Tuesday, September 11, 2007

"x" Urbanism

New and past readings suggest this course could accurately be called: Landscape Urbanism, Hyper Urbanism, New Hybrid Urbanism, Post Urbanism, Pluralism Urbanism, Site/Non-Site Urbanism, SCAPE Urbanism ... Fill in the _____ Urbanism.

These terms not only reference the various perspectives and multiple fields of study that contribute to the practice of (Landscape) Urbanism, but they also highlight the vast and rich scope, scale, and nature of the work itself. Modes of representation and processes of design hail from architecture, infrastructural, and landscape. As a planner, I would argue that this hybrid phenomenon cannot exist without the policy and implementation from that field/department as well.

In Corner's "Representation and Landscape," there was a real connection, even overlapping, between architecture and landscape representations. As an architect, "The built landscape must be determined in advance and exist after the drawing," spatially, it is all-enveloping," and "bound into geographical places and topographies" are phrases synonomous to architectural representation.
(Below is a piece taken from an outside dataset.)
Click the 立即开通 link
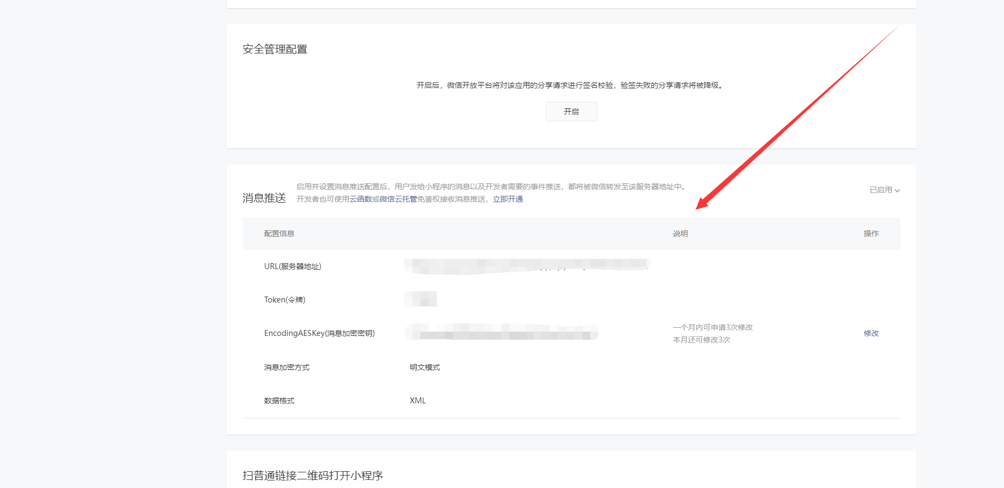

One question I wanted to pose to the group from our discussion last week related to sucess/failure and informalities of a place. Is it possible to measure the sucess or failure of a place that caters to "many publics"? What determines success or failure? Many of these cases we are studying aim at producing urban moments where, at least in the Koolhaas and Zaha projects, the results are unexpected or unknown. We spoke about homeless people in a park and an informal market in Hong Kong. Aren't these informalities part of the nature or essence of ______ Urbanism?

PS. Blogger.com thinks "Urbanism" is not a word!